» Given exercise:
Rewrite the stretch of entries from the line that contains "Open Master Skill" through the line that contains "Action: pyautogui.click(x=899, y=300)", changing "Adaptability Details" to "Adaptability Summary" and keeping all else unchanged.
_ _ _ _ _ _ _
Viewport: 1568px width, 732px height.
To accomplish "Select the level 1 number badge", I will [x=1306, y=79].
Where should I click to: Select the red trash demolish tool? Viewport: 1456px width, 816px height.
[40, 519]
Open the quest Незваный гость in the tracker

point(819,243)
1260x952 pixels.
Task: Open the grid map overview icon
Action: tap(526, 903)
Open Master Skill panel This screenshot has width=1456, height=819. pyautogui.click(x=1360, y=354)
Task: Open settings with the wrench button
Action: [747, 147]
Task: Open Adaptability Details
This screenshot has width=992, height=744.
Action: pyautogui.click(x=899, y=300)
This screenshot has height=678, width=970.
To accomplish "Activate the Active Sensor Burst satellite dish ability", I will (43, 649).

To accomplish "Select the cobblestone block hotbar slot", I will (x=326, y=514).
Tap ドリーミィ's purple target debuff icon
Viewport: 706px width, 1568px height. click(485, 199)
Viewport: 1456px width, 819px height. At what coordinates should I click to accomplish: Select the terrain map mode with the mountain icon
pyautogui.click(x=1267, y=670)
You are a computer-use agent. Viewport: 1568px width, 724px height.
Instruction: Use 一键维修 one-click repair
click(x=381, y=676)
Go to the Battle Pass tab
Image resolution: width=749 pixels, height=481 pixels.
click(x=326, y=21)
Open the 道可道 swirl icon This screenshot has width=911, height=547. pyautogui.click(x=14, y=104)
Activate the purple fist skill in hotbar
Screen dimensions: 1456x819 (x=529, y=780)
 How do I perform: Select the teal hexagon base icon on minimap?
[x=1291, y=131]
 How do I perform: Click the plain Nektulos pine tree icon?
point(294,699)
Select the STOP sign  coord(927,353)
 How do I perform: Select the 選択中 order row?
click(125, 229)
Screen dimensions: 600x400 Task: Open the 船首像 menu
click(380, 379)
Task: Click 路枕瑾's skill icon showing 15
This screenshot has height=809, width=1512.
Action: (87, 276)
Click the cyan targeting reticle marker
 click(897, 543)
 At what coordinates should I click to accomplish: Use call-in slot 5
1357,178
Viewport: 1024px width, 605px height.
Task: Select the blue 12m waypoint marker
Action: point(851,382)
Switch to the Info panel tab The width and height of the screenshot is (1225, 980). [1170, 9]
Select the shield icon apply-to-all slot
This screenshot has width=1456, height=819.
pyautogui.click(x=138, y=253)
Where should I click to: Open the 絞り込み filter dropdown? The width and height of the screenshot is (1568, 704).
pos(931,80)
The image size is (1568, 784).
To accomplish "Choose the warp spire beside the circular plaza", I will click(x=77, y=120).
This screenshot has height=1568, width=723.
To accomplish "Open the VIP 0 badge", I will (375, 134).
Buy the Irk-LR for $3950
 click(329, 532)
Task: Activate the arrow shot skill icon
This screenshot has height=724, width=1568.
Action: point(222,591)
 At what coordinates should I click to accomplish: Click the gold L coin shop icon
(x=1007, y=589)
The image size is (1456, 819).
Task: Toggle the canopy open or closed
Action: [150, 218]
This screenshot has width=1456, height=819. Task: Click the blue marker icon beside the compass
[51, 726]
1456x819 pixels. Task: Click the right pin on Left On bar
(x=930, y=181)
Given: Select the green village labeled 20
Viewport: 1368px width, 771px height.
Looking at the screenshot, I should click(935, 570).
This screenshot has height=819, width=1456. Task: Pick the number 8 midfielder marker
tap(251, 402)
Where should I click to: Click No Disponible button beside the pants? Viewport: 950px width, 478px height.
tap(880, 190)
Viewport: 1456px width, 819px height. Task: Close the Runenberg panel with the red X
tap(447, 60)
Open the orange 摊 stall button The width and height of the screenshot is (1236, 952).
_ _ _ _ _ _ _
» Answer in full:
Open Master Skill panel This screenshot has width=1456, height=819. pyautogui.click(x=1360, y=354)
Task: Open settings with the wrench button
Action: [747, 147]
Task: Open Adaptability Summary
This screenshot has width=992, height=744.
Action: pyautogui.click(x=899, y=300)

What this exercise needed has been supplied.